Aim. This study was designed to measure the effect of penile hypoperfusion-induced alteration and injury on erectile tissue at the cellular and protein level.
Methods. Eighteen 4-month-old male Sprague Dawley rats were placed into three groups (n = 6): sham surgery, unilateral internal iliac artery ligation (UIIAL), and bilateral internal iliac artery ligation (BIIAL).
Main Outcome Measure. Erectile function was assessed 4 weeks following arterial ligation surgery as measured by a rise in intracavernosal pressure induced by cavernosal nerve stimulation. Penile tissue alterations were characterized by immunohistochemistry, protein content measured by western blot, and “global” protein expression profile carried out by using surface-enhanced laser desorption/ionization time-of-flight mass spectrometry (SELDI-TOF-MS) ProteinChip technology.

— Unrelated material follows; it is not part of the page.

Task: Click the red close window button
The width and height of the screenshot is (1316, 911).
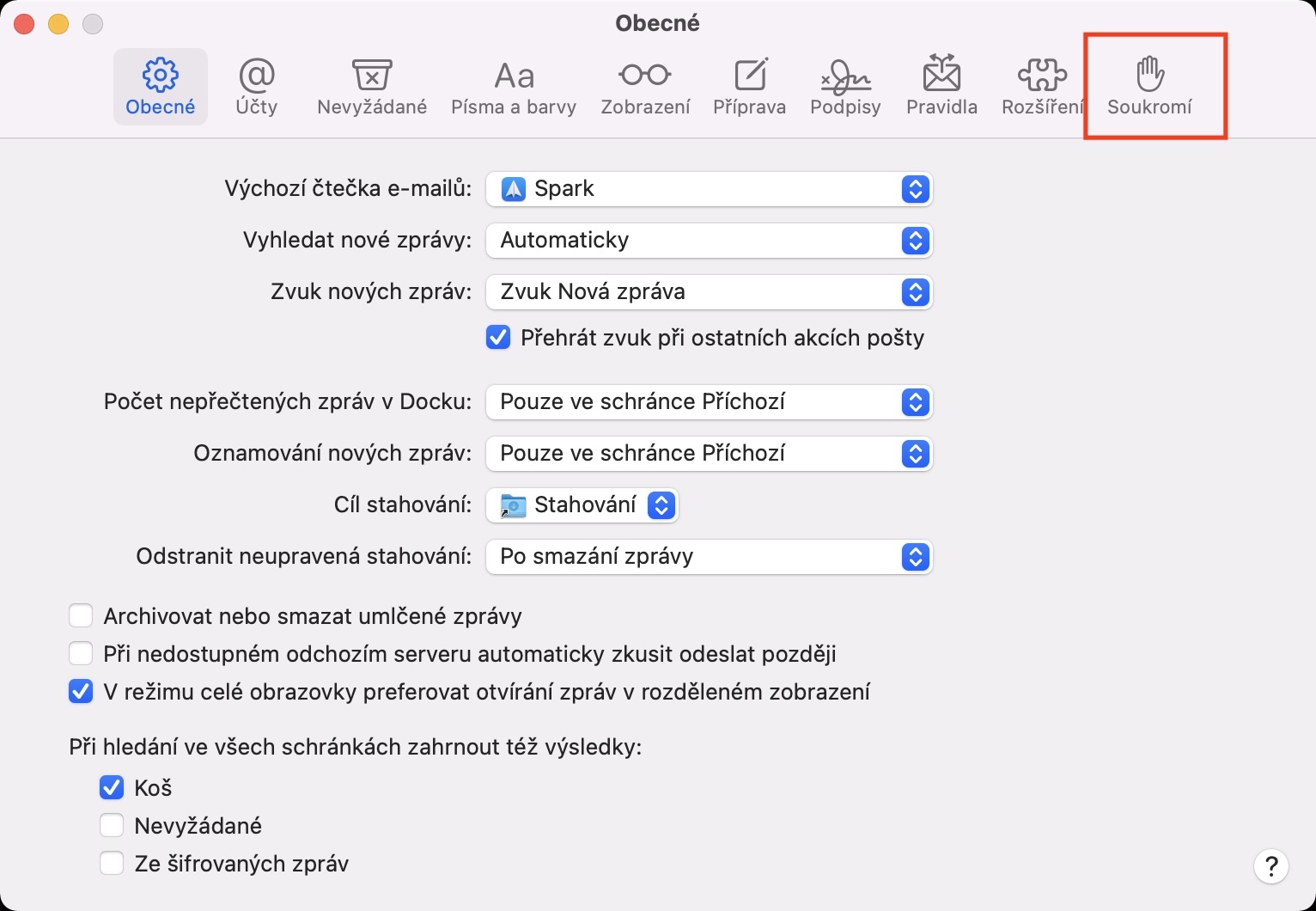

Results. Significantly lower intracavernous pressures were demonstrated in animals subjected to UIIAL surgery, which correlated to the extent of artery ligation. The intensity and quantity of immunohistochemical staining for neuronal nitric oxide synthase, endothelial cell integrity, smooth muscle cell α-actin, and vascular endothelial growth factor (VEGF) receptor flk1 were decreased in the BIIAL group compared to sham controls. SELDI-TOF-MS analysis revealed changes in molecular expression of a ∼6,560 Da protein relative to a 7,720 Da protein (peak ratio = 1.34 ± 0.3, BIIAL; 0.36 ± 0.1 controls, P < 0.05).
Conclusions. In this report, an animal model of vascular penile insufficiency demonstrates altered protein expression associated with cavernosal tissue injury and reduced erectile function. Although the clinical significance of these observations is currently undefined, this model may allow greater insight into the complex biologic changes associated with arteriogenic ED in man.